Modulation of drug transport by selected flavonoids: Involvement of P-gp and OCT?

Flavonoids, as a common component of daily nutrition, are a possible source of interference with absorption processes, due to modulation of transporting proteins. In this study, the influence of selected flavonoids (quercetin, isoquercitrin, spiraeoside, rutin, kaempferol, naringenin, naringin, and kaempferol) on the transport of the P-gp substrate [3H]talinolol across Caco-2 cell monolayers was investigated. To elucidate the mechanism behind the interaction observed in this system the potency of the flavonoids to replace [3H]talinolol from its P-gp binding site as well as their activity to inhibit OCT2-mediated [14C]TEA uptake into LLC-PK(1) cells were measured, as P-gp and OCT have been shown to be present in Caco-2 cells. Six of the investigated flavonoids reduced the secretory flux of talinolol across Caco-2 cells (IC50-values: hesperetin<quercetin<kaempferol<<spiraeoside<isoquercitrin<naringin). But none of the selected flavonoids was able to replace [3H]talinolol from its binding to P-gp.
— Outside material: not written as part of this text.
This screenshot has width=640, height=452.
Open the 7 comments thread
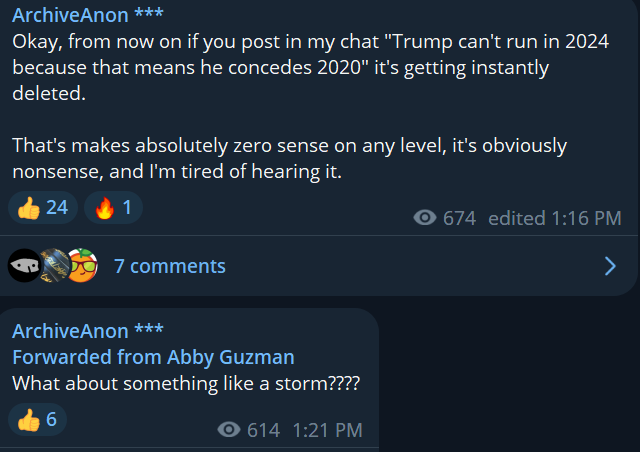tap(169, 266)

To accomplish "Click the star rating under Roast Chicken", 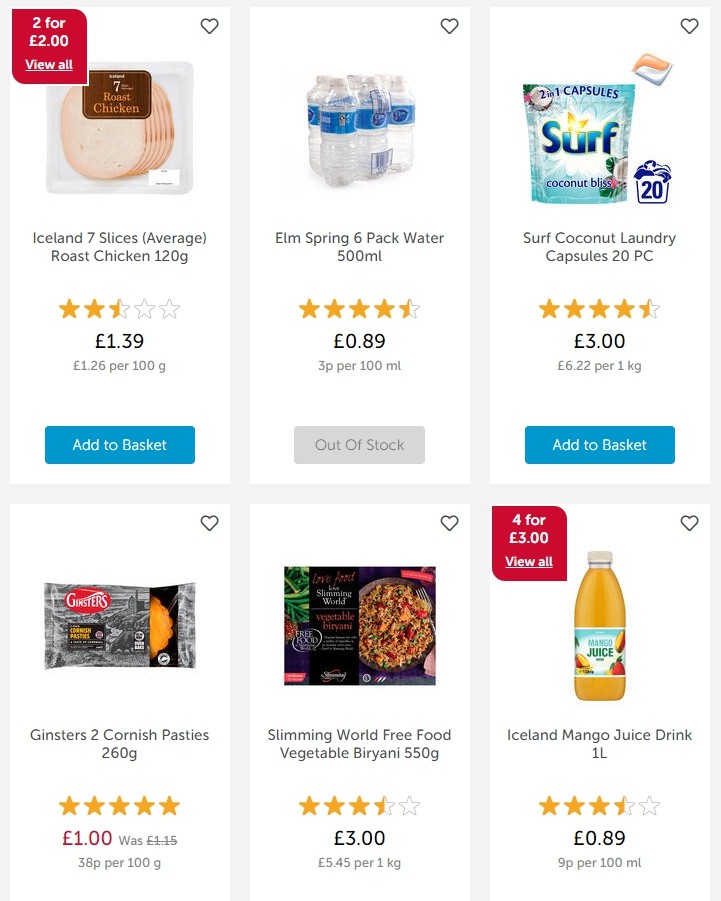I will point(119,308).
However, the investigated flavonoids did show potency to inhibit OCT-mediated transport (IC50-values: quercetin<kaempferol<<naringenin<isoquercitrin<spiraeoside<<rutin<hesperetin<naringin). The present in vitro results demonstrate that flavonoids bear the ability to interfere with secretory intestinal transport processes. This might be due to an interaction with P-gp, but apparently not via competition at the talinolol binding site of P-gp. Another mode of interaction may be the inhibition of members of the OCT-family, which is located at the basolateral membrane of intestinal epithelial cells.